Yes, some companies have good design and code reviews that proceed to a field test or beta release that allows end users to test and submit bug reports before the product is unleashed on the general public. Even in the largest companies, however, some projects receive little engineering consideration. The code is written once by engineering, then patched and expanded over time according to bug fix requests and feature requests from end users. Over time, fewer engineers work on each part, with fewer "eyes" on the code.

When I worked at Digital Equipment Corporation (DEC), we were in the process of going to field test with a brand new operating system and a brand new piece of hardware (including a new tape drive called the TK50), when I found out that the field-test software had never actually been tested on the new hardware. I raised the flag in the field test meeting, but people did not want to hold up the start of testing because it would look bad to upper management. Finally, the Senior Vice President of that workstation line called me and asked what was going on. I told him that the rush to bring the product to market was making people take shortcuts that I did not approve of, including the fact that the field test documentation was incomplete and not reviewed. He listened carefully and said he would attend the next meeting and that  – no matter what was said in the meeting  – we would not be going to field test that week.

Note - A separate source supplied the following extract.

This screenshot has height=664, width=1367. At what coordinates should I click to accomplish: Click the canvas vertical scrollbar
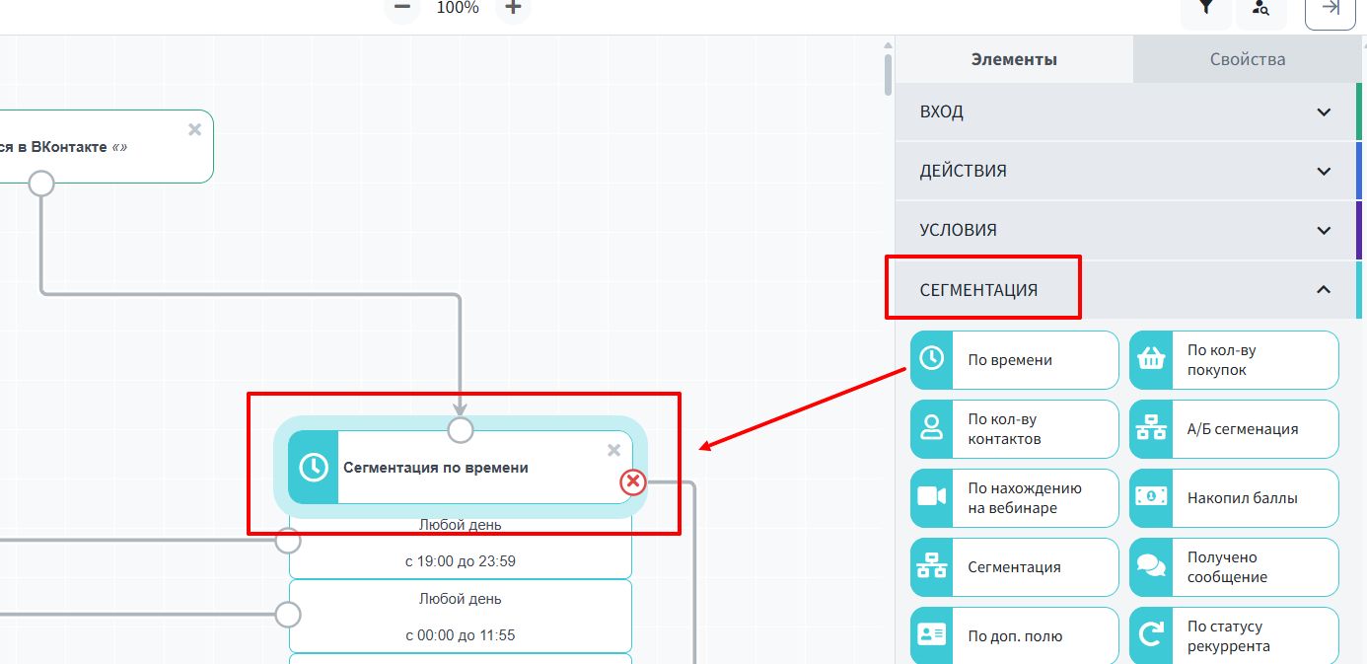888,74
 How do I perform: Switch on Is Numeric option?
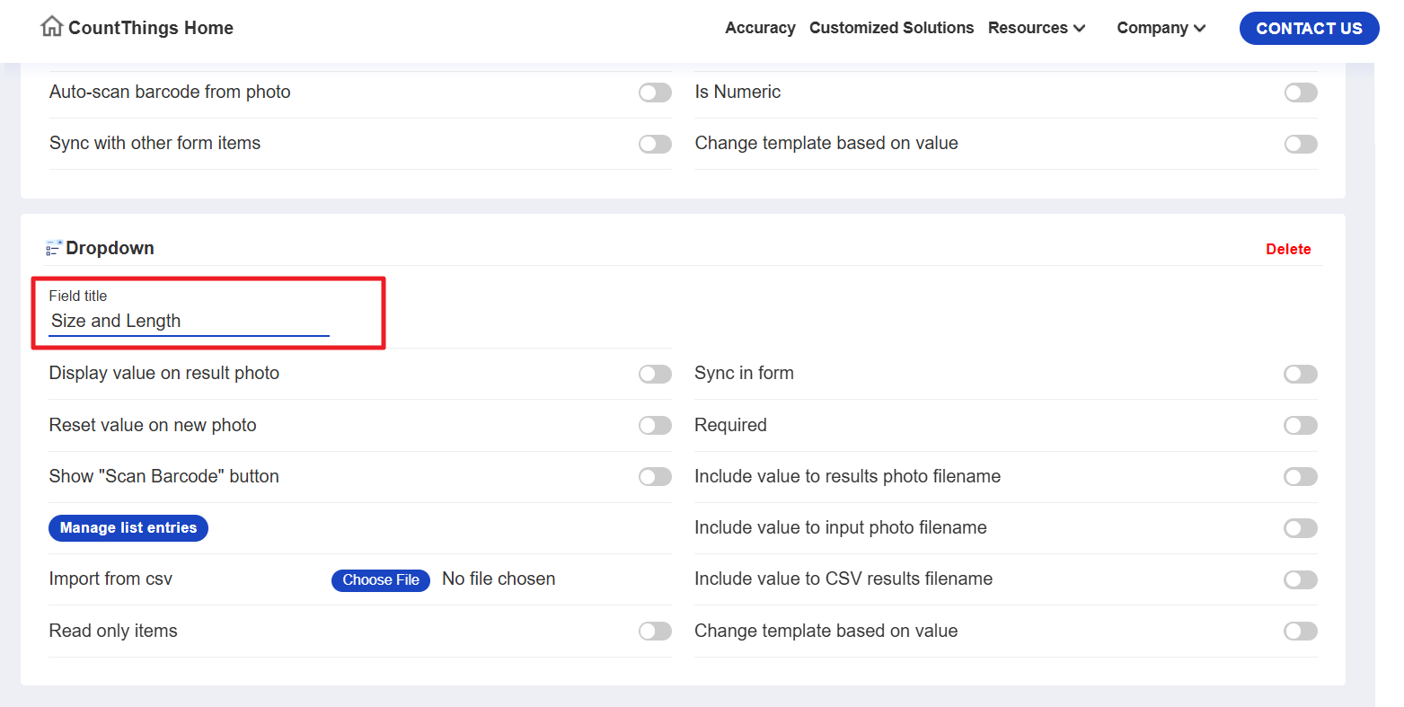coord(1300,93)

The VP came to the meeting and listened while everyone gave their reports, then he asked each person, "Are we ready to go to field test?" Each speaker said "yes." Finally, he came to me. I gave my report and said that I was not happy that each report had some caveats, but I could not second-guess the rest of engineering and I would go along with what other people said.

The VP then stood up and said, "I have to get back to headquarters, but I want to tell you that we are not going to field test tomorrow. You have all been doing a good job, but I feel it is much too rushed, and I want you to take another week."

Some of the engineering managers started to object, but the VP said, "There is no use arguing this, it is my decision. Ken Olsen (at that time the President of DEC) and I both feel you have made your commitment to schedule, but we are going to give it a week to mature." Immediately after that, the documentation manager left the room to tell his people to continue developing the documentation.

That meeting was on a Friday. On Monday, I went to the manufacturing site where the 15 field test units were waiting to be shipped. I tried to install the field-test software on the hardware, planning to wipe the hard disk clean after testing. Thirteen of the 15 systems would not even install, and the two that did install had other hardware problems.

I called over the QA manager of the field test and asked how these systems had passed final diagnostic testing. "They did not pass," he said, "but the main engineering group said the diagnostics were wrong and just to ignore the results of the diagnostics."

Fuming, I went back to central engineering and asked what was going on. "Oh no!" declared the diagnostic engineer, "ONE of the diagnostics was bad, and I told them to ignore the result of that ONE diagnostic. The other 368 diagnostics were fine, and he should have been flagging any of those that failed." The engineering team then did an evaluation of why every single one of the field test systems had failed manufacturing and fixed them before they left DEC.

If we had gone to field test according to schedule, we would have lost time and money fixing these issues out in the field, as well as credibility in the eyes of the customer.

The Author

Jon "maddog" Hall is an author, educator, computer scientist, and free software pioneer who has been a passionate advocate for Linux since 1994 when he first met Linus Torvalds and facilitated the port of Linux to a 64-bit system. He serves as president of Linux International®.